All of the findings from this clinical trial displays a positive outlook on the developments of gene therapy as a cure for Duchenne Muscular therapy. These results were verified and reviewed by the Food and Drug Administration in the US and European Medicines Agency in the UK and after communication they are allowing further investigation into the treatment internationally. The use of gene therapy to treat Duchenne Muscular therapy has not only created hope for a cure for the genetic disease among global science communities but also has the potential to change the quality of life for young boys all around the worlds that are struggling every day to complete basic activities. Mendell and his team from Nationwide Children’s Hospital have recommended more trials of this treatment before it is viable to all DMD sufferers as the participants that took part in the test only had little muscular atrophy.

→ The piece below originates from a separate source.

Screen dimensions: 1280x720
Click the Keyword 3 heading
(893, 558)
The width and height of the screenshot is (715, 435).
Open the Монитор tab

As soon as further investigations are completed and the treatment is approved by the FDA, EMA and TGA, communication between scientists, doctors and pharmaceutical companies internationally must take place for the implementation of gene therapy in clinical practices. For families with a child diagnosed with Duchenne muscular dystrophy, it may be distressing to see their child finding it difficult to stand up; walk, jump and run as their muscles weaken but also have a possibility of their heart muscles may fail. This loss of ability to walk takes place in years 7-13 and death is common in teens and early 20s. Any chance to see their child gain normal movement is extremely important as they may drop out of physical activities a young boy are part of such as team sports which is also important for social interactions.

It is fair to say that for the average family income, treatment of this kind is unachievable even as the treatment seems to be extremely beneficial for the patients. This was seen after the Sarepta and Mendell’s trial as in January at the start of the trial the boys could hardly walk up a flight of stairs, clasping on the handrail, but 90 days after the treatment they were able to easily run, ride scooters and climb up the stairs (Rabinowitz, 2018). Due to the trials collaboration with Parent Project Muscular Duchenne, these boys were able to receive a grant to take part in the study but for every other family in need of this treatment it seems unreachable. If gene therapy is approved for the treatment of DMD there must be some sort of funding to help the families that are unable to afford the cost of the therapy but their child drastically needs it. Communication and collaboration of governments, pharmaceutical companies and doctors will be required to make this treatment possible in the near future for the young boys who need to treatment desperately.

Conclusion

Duchenne Muscular Dystrophy has a vast impact on young boys internationally affecting their quality of life and ability to take part in everyday activities like walking and standing up but with new advances in gene therapy treatment technology, this disease may become non-existent (BioNews Services, n.d.). Communication and Collaboration has had a major role in these advancements through the review of data and findings, funding of trials, expression of possible theories as well as the approval of trials from government food and drug agencies. It is evident that gene therapy treatment of DMD shows a positive prospect for the future and it will have a substantial impact on the health and wellbeing of young boys diagnosed with DMD as well as their families, but more trials must be conducted to ensure there are no side effects or negative long term effects.